Johann Andreas Silbermann : Un journal de voyage du XVIIIe siècle
Pour les passionnés d'histoire, de musique et d'orgue, cet ouvrage est une découverte remarquable. Albert Théophile Schreiber a déchiffré un carnet de voyage manuscrit rédigé par le facteur d'orgue alsacien Jean-André Silbermann en 1741. Il s'agit d'un regard porté sur des lieux, des objets et des orgues de Saxe. La rencontre avec ses collègues artisans s'avère également riche et instructive.

Tout d'abord la présentation de l'ouvrage a de quoi séduire. Le format 22×30 relié en un fort cartonnage comprenant 264 pages offre de prime abord une iconographie abondante de ce qui pouvait représenter le monde allemand de la Saxe au milieu du XVIIIᵉ siècle. La dimension historique s'impose au lecteur au delà d'un simple carnet de voyage d'un artisan facteur d'orgue venu visiter son oncle.

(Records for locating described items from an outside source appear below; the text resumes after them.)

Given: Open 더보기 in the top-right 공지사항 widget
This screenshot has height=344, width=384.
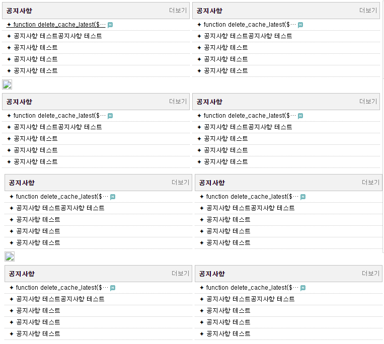Looking at the screenshot, I should point(368,10).
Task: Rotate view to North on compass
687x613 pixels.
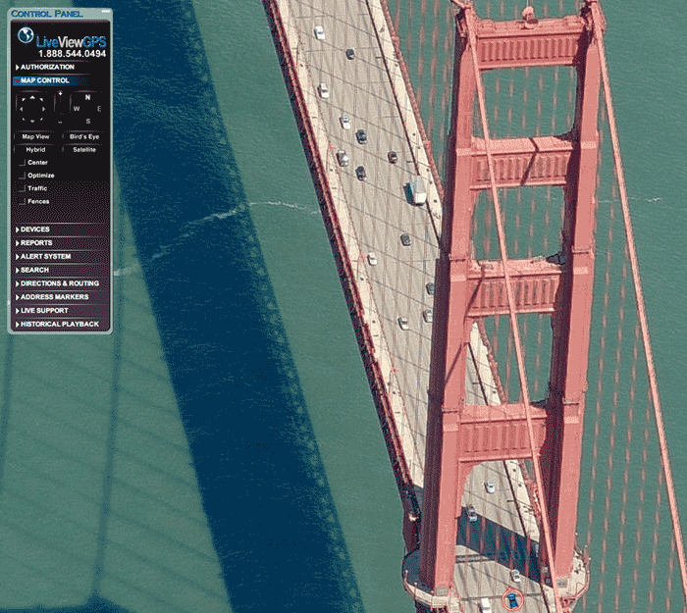Action: (x=86, y=97)
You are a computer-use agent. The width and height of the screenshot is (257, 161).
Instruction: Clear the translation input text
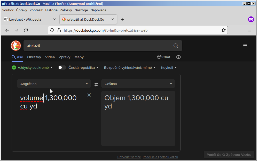point(89,95)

Albert Théophile Schreiber a effectué et terminé en 2022 un immense travail de déchiffrage et de traduction concernant un document acquis en 2014 par la bibliothèque de Dresde. L'association « Itinéraires des Orgues Silbermann » avait publié le texte qui, vu l'intérêt et le succès obtenus, a décidé en accord avec l'auteur d'éditer un livre d'art. Malheureusement Albert Théophile Schreiber ne verra pas l'ouvrage achevé étant décédé brutalement en juin 2023.
Une fois ce texte ancien déchiffré et traduit, il fallait bien sûr le mettre en forme de manière agréable pour le lecteur, en laissant de côté d'une part le strict récit chronologique et en intercalant des paragraphes explicatifs, voire romancés pour permettre de garder le fil tout au long du voyage. Les différentes étapes sont marquées par des reproductions de personnages, de paysages, de villes, d'objets, de partitions, d'églises et de buffets d'orgue. Tout est ingénieusement agencé pour se plonger dans le bain de l'époque pour en comprendre mieux les ambiances. Certains paragraphes plus spécialisés nous livrent des descriptions d'instruments, clavecins, orgues avec leur compositions. De précieuses gravures rares et parfois inédites sont également du plus grand intérêt.
L'avantageux format de l'ouvrage en présentation « paysage » permet de mettre en miroir le texte allemand et sa traduction française, fidèle aux deux langues pratiquées par cette famille de constructeurs. Des documents utiles visualisent géographiquement le périple de Jean-André Silbermann (cartes et agenda au jour le jour). On se plait à rêver qu'en 1741 le voyageur aurait pu rencontrer Johann Sebastian Bach en personne, mais ce fut son oncle Gottfried qui eut ce privilège à plusieurs reprises, notamment pour des expertises d'orgues.
Pour l'histoire de la facture d'orgue européenne au XVIIIᵉ siècle, ce livre nous renseigne sur les rapports étroits entre différents membres de la famille des Silbermann, facteurs d'orgue et des influences croisées entre les styles français et allemand. Ainsi on comprend mieux l'attrait réciproque des artisans pour ces deux sources d'inspiration. En Alsace le style français est marqué avec des jeux d'anche timbrés et des cornets fruités. En Saxe la gravité des plein-jeux impressionne. Gottfried Silbermann n'hésite pas à intégrer sur ses orgues saxons des jeux français qu'il différencie subtilement presque comme un code au niveau des étiquettes de registres, écrites en gothique pour les jeux de type germanique et en lettres latines pour les couleurs venues de France. Le tout s'harmonise savamment tant sur le plan sonore que visuel.
On imagine en lisant les compte-rendus de Jean-André Silbermann les discussions endiablées sur des points précis de facture d'orgue. On pense aux tempéraments anciens qui pouvaient encore s'appuyer sur l'ancien système mésotonique mais qui devenaient restrictifs pour les nouvelles musiques, celles de Bach en particulier. Grâce à certains théoriciens musiciens tel Johann Philipp Kirnberger, ces nouveaux tempéraments ont permis d'exploiter davantage de tonalités, tout en gardant cette impression d'inégalité qui donne une troisième dimension à l'orgue.
Il faut remercier le comité « Itinéraires des orgues Silbermann » et sa présidente Monique Leimbach d'avoir mené à bien et à terme ce travail considérable qui se révèle être désormais un document indispensable de l'histoire de l'orgue en Europe au XVIIIᵉ siècle.